How it works: VQ-VAE-2 is a variational autoencoder with modifications:
- A typical variational autoencoder represents input images as condensed continuous vectors and uses these representations to reconstruct the images. These compact representations can be randomly sampled during inference to create new images that look realistic.
- The first-generation VQ-VAE works the same way, but it maps encoder outputs to a set of closest representations from a “cookbook” rather than a continuous set of possibilities — the process known as quantization. The cookbook is trained jointly with the rest of the model.
- Quantization limits the encoder's power, but overall it creates a more stable task for the system to train on.
- VQ-VAE-2 splits the representation into two co-dependent processes to handle local and global image features.
- The decoder CNN uses both top and bottom representations to construct output images that combine both local and global features.
Why it matters: Although GANs have been improving at a rapid clip, VQ-VAE-2 generates better images using substantially less computation. It also produces more diverse output, making it better suited for data augmentation.
We’re thinking: Advanced generative models could drive advances in fields beyond computer vision. Generative models aren't yet widely used for data augmentation, but if such algorithms can help in small-data settings, they would be a boon to machine learning.Meanwhile, we’ll enjoy the pretty pictures.
Things Look Different Over There
The most widely used image-recognition systems are better at identifying items from wealthy households than from poor ones.

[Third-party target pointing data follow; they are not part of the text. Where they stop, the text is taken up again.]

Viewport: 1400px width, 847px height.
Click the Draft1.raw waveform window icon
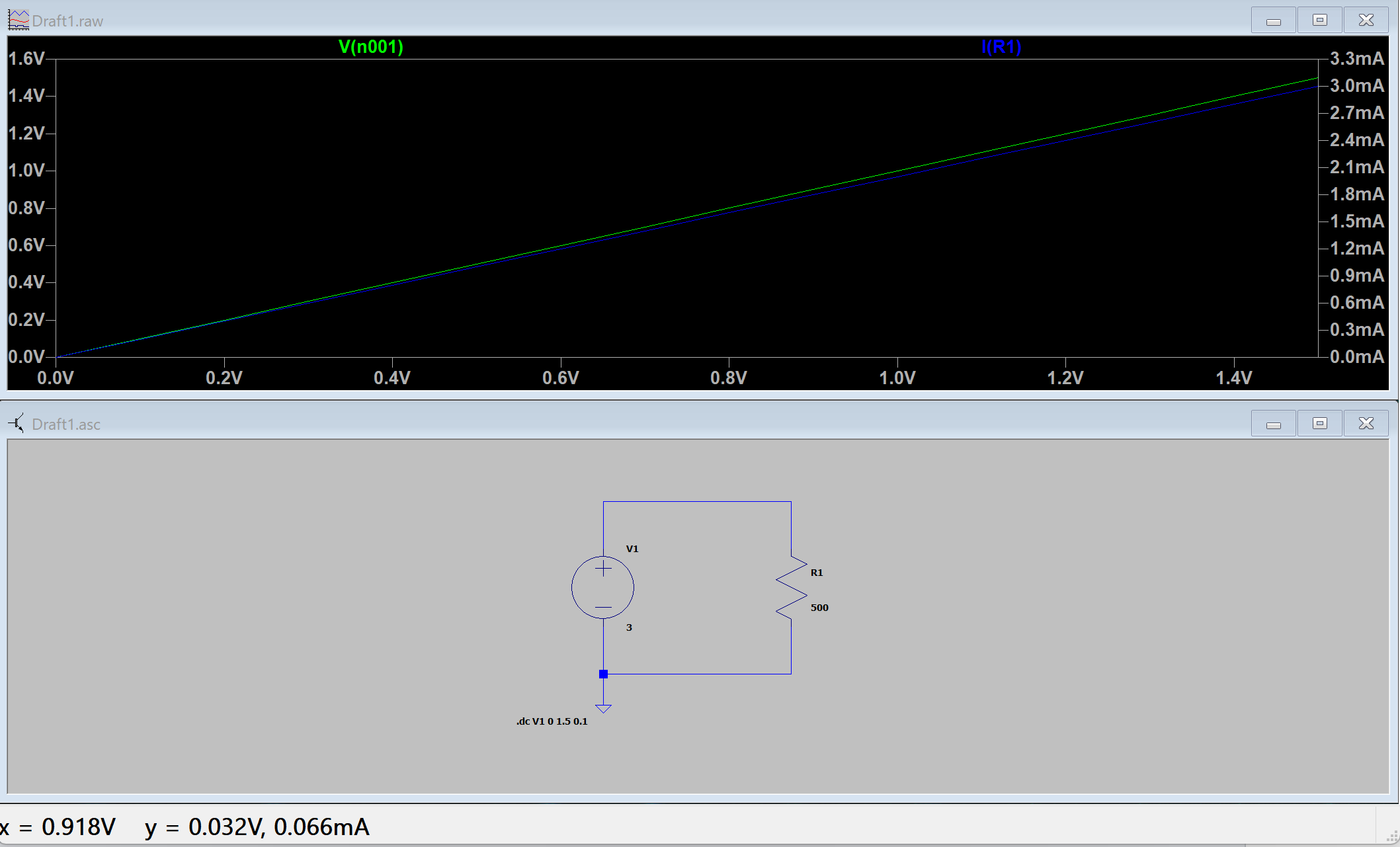click(x=18, y=20)
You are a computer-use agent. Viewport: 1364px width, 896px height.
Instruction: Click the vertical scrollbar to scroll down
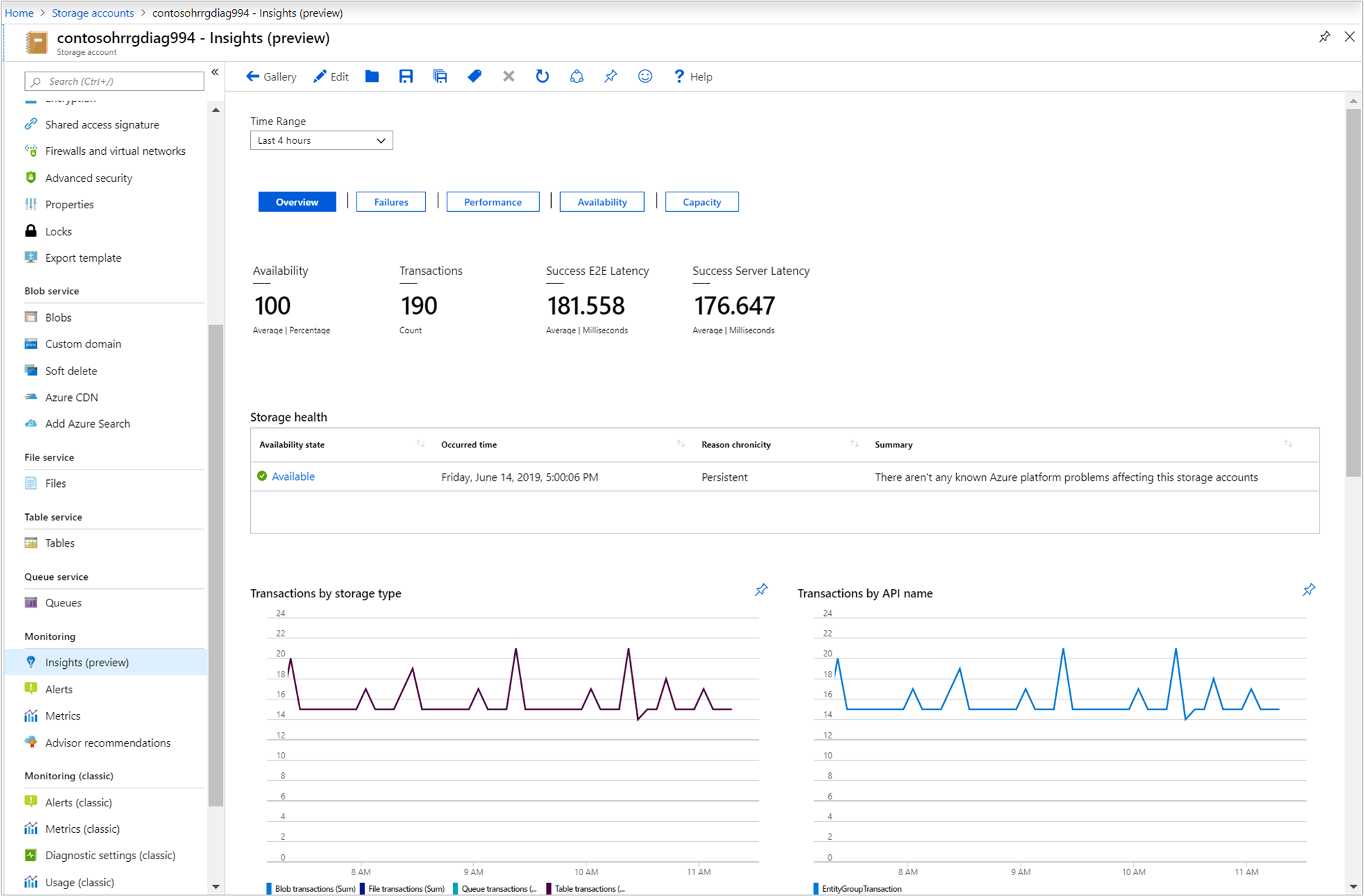[x=1356, y=700]

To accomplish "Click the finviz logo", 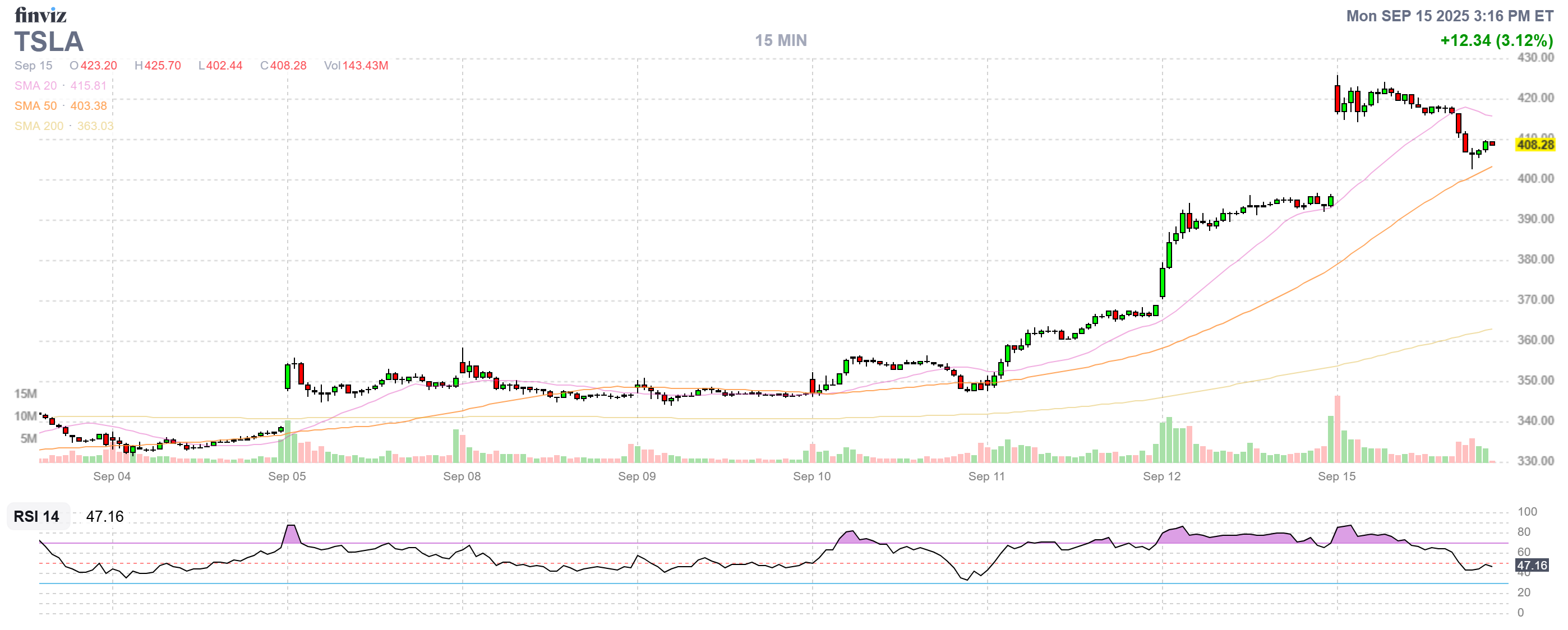I will tap(40, 15).
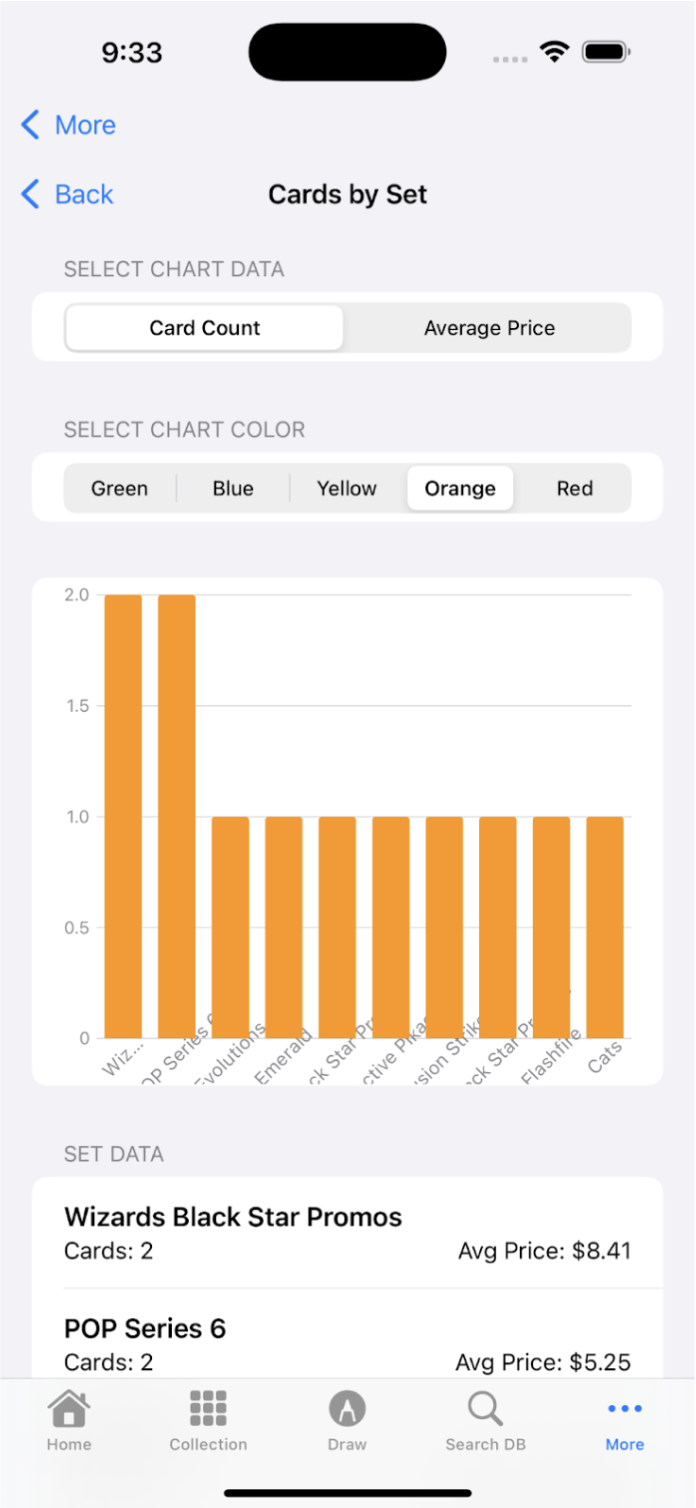Select the Orange color swatch segment
This screenshot has width=696, height=1508.
click(x=460, y=488)
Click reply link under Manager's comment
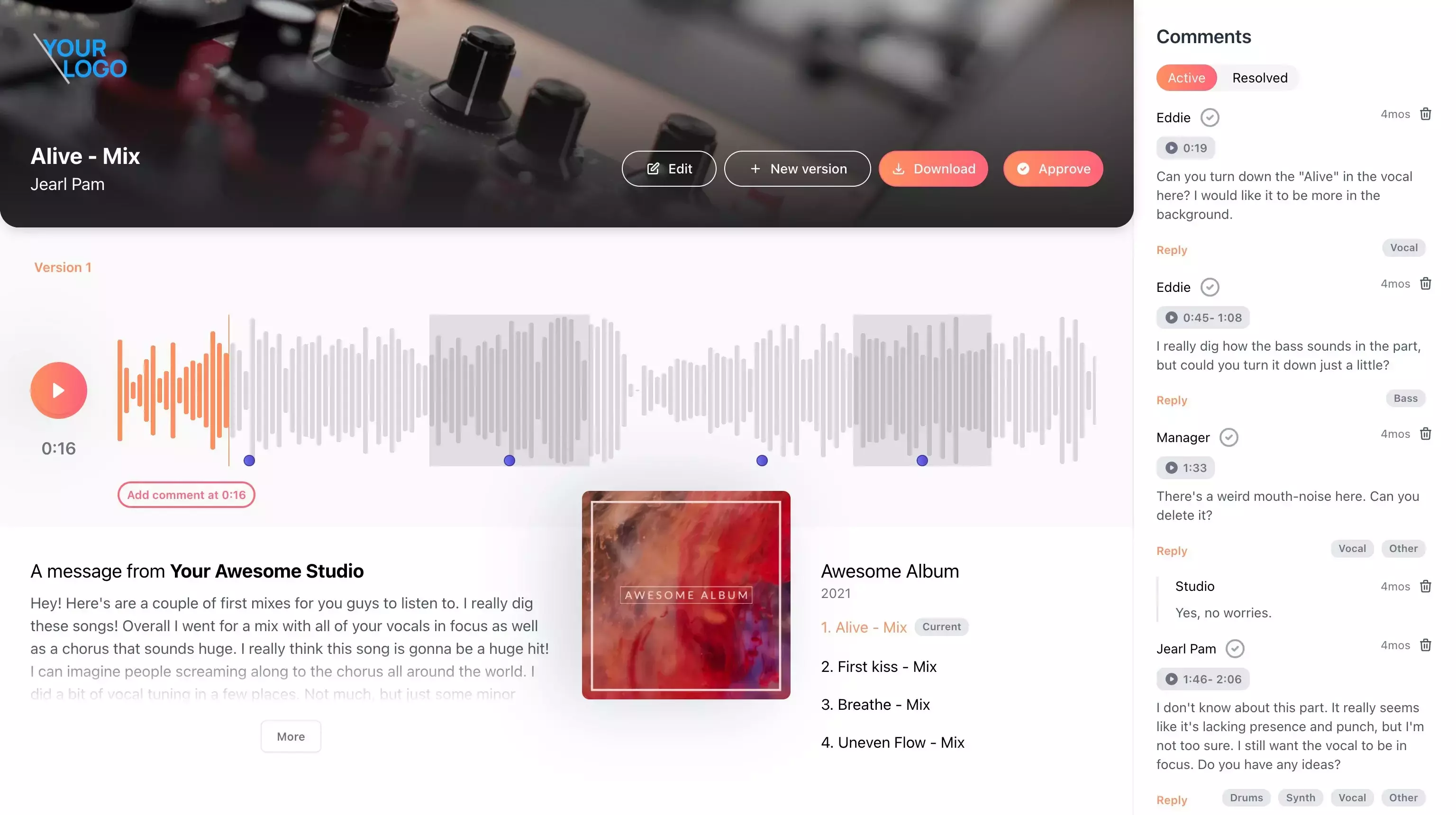This screenshot has width=1456, height=815. [x=1171, y=551]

What’s new: Facebook researchers tested object recognition systems on images from the Dollar Street corpus household scenes, ranked by income level, from 50 countries. Services from Amazon, Clarifai, Google, IBM, and Microsoft performed poorly on photos from several African and Asian countries, relative to their performance on images from Europe and North America. Facebook’s own was roughly 20 percent more accurate on photos from the wealthiest households than on those from the poorest, where even common items like soap may look very different.
Behind the news: Nearly all photos in ImageNet, Coco, and OpenImages come from Europe and North America, the researchers point out. So systems trained on those data sets are better at recognizing, say, a Western-style wedding than an Indian-style wedding. Moreover, photos labeled “wedding,” with their veiled brides and tuxedoed grooms, look very different from those labeled with the equivalent word in Hindi (शादी) with their bright-red accents. Systems designed around English labels may ignore relevant photos from elsewhere, and vice versa.
We're thinking: Bias in machine learning runs deep and manifests in unexpected ways, and the stakes can be especially high in applications like healthcare. There is no simple solution. Ideally, data sets would represent social values. Yet different parts of society hold different values, making it hard to define a single representative data distribution. We urge data set creators to examine ways in which their data may be skewed and work to reduce any biases.